**INSTRUCTIONS FOR THE TASK:**
Copy out the material below word for word, from the line containing "You are a computer-use" through the end of the material, including both ends, and leave out the pictures.
start AVAILABLE DATA
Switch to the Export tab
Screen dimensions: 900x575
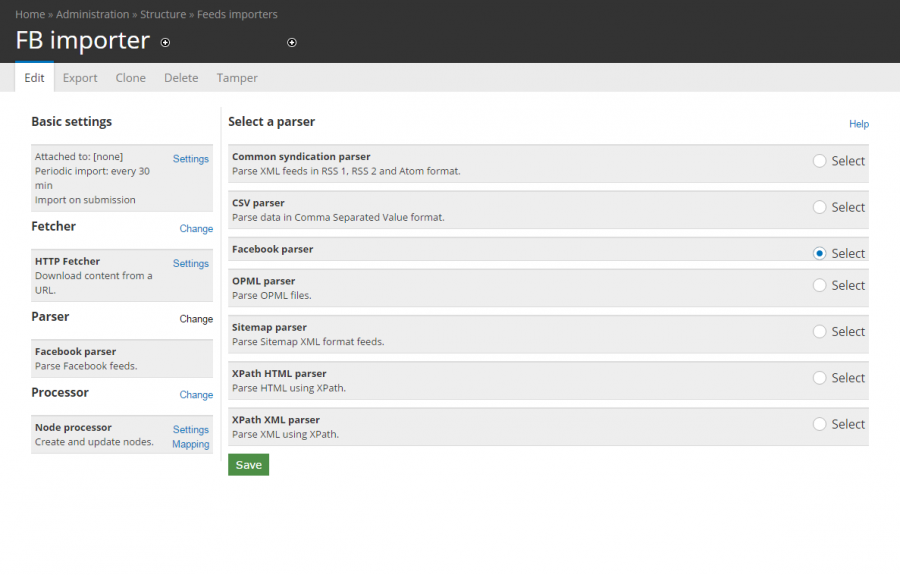(x=80, y=77)

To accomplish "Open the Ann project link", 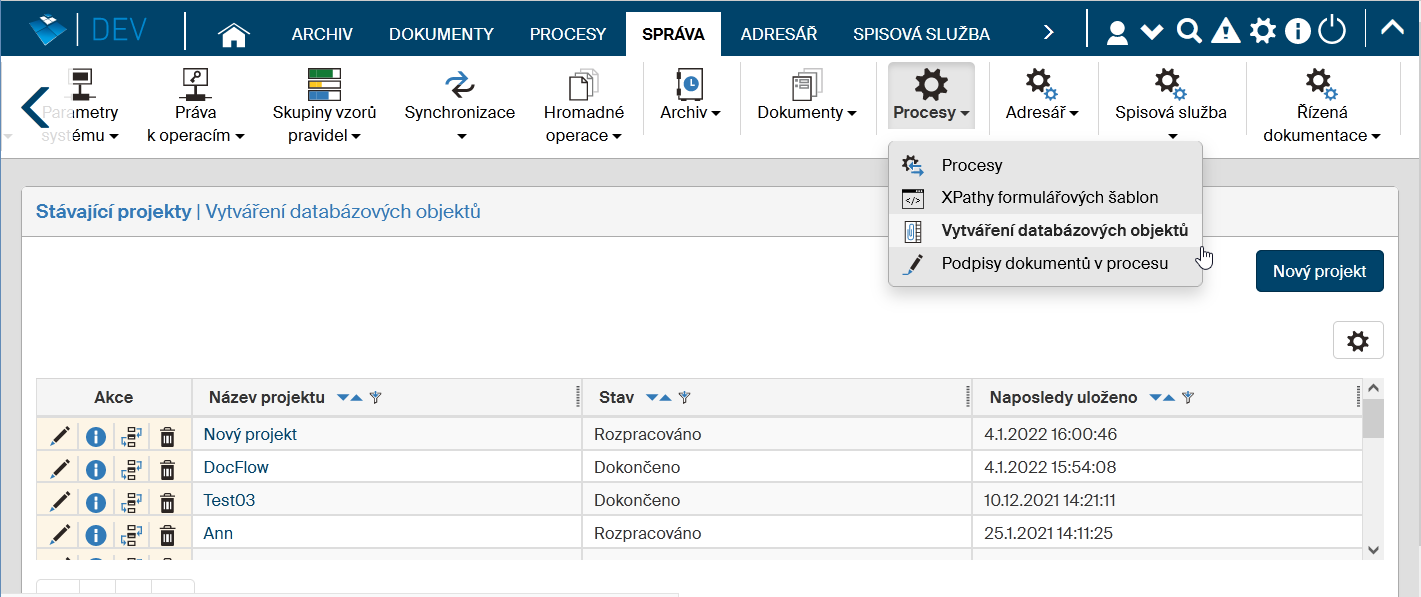I will 218,533.
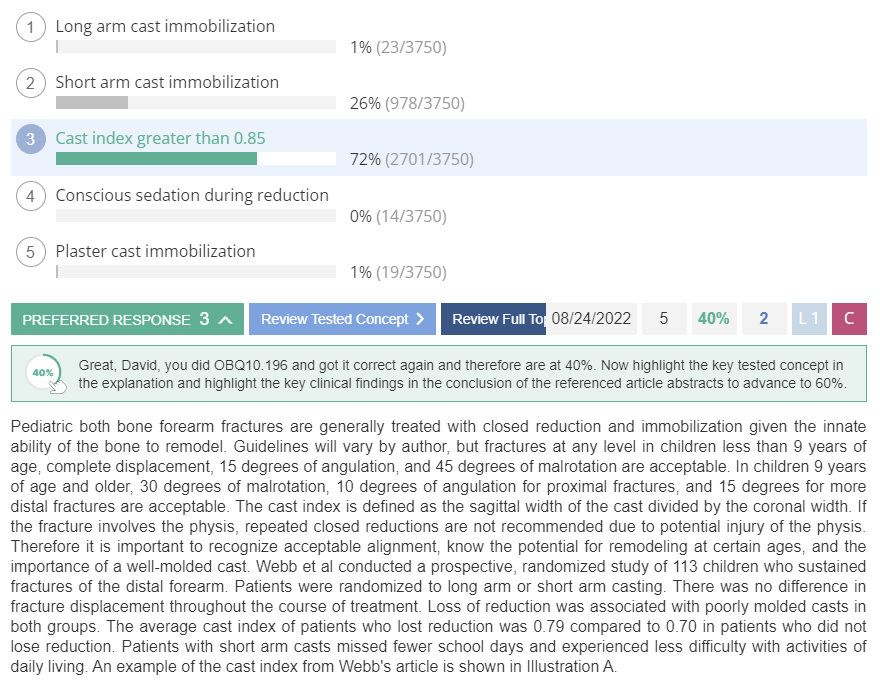Open Review Full Topic
Screen dimensions: 880x699
click(493, 319)
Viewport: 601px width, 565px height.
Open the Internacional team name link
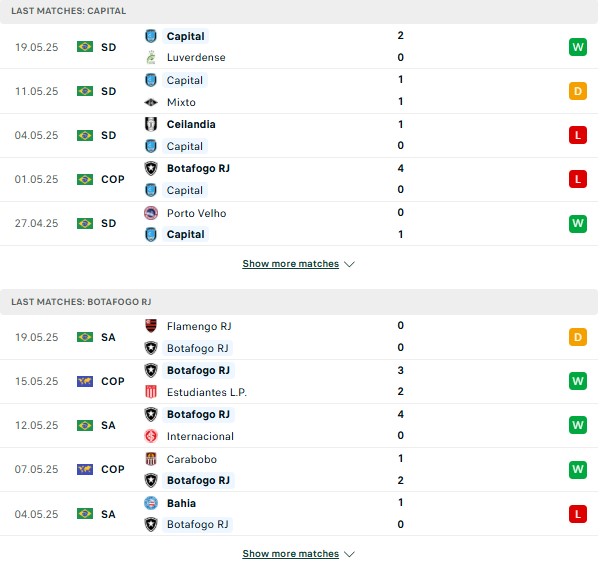[200, 436]
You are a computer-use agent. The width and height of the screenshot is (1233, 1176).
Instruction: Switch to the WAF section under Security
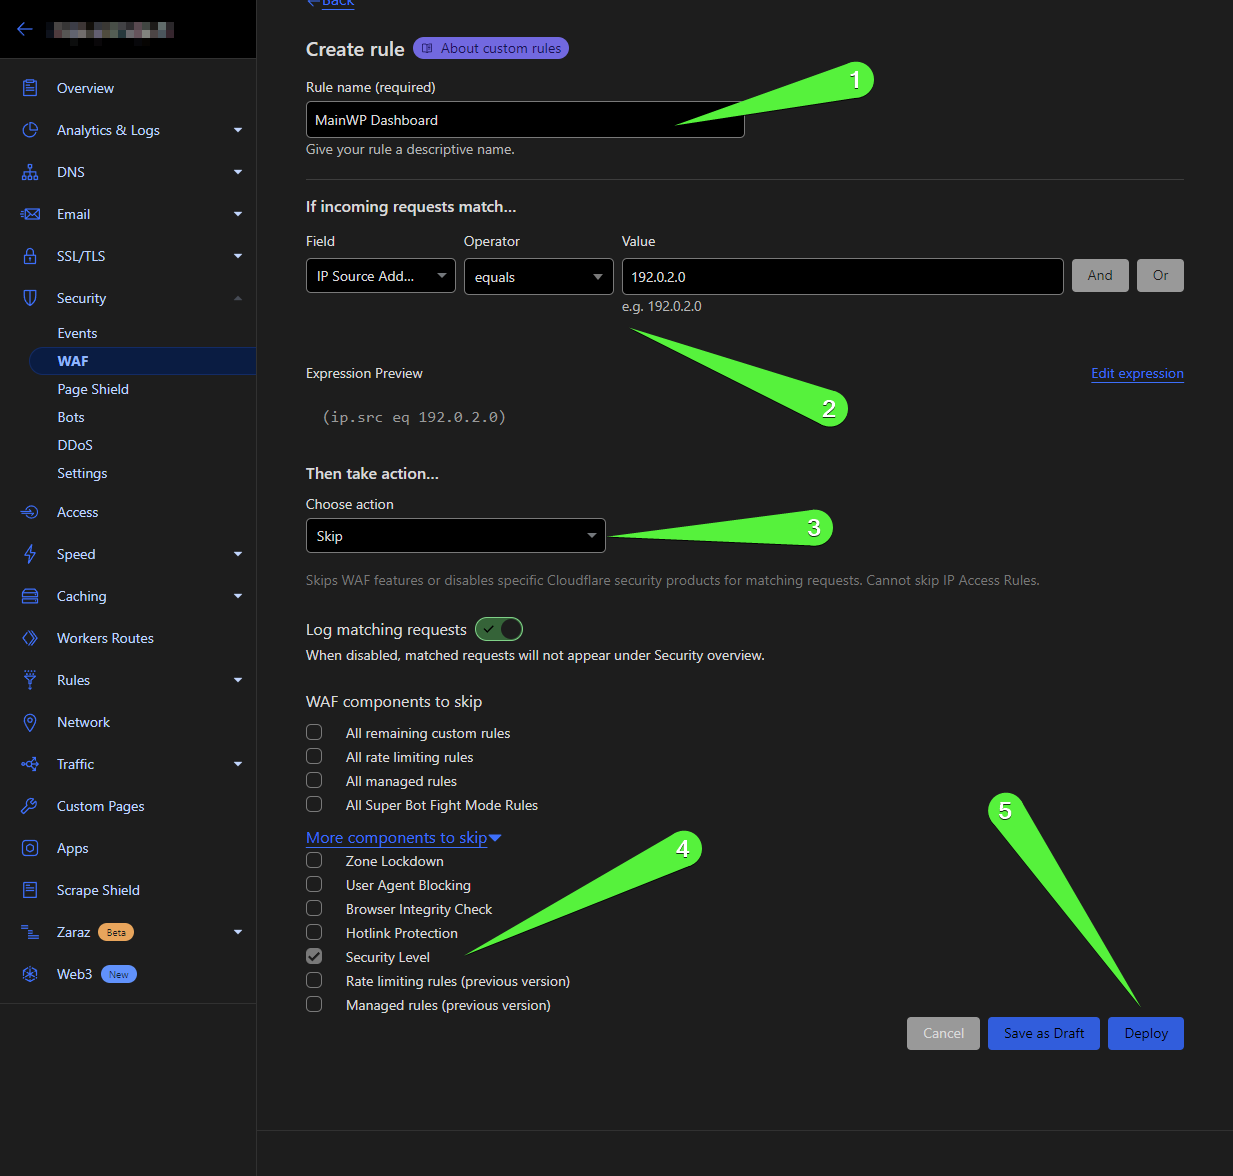pos(73,361)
end AVAILABLE DATA
**TASK RESULT:**
You are a computer-use agent. The width and height of the screenshot is (1233, 1176).
Instruction: Switch to the WAF section under Security
pos(73,361)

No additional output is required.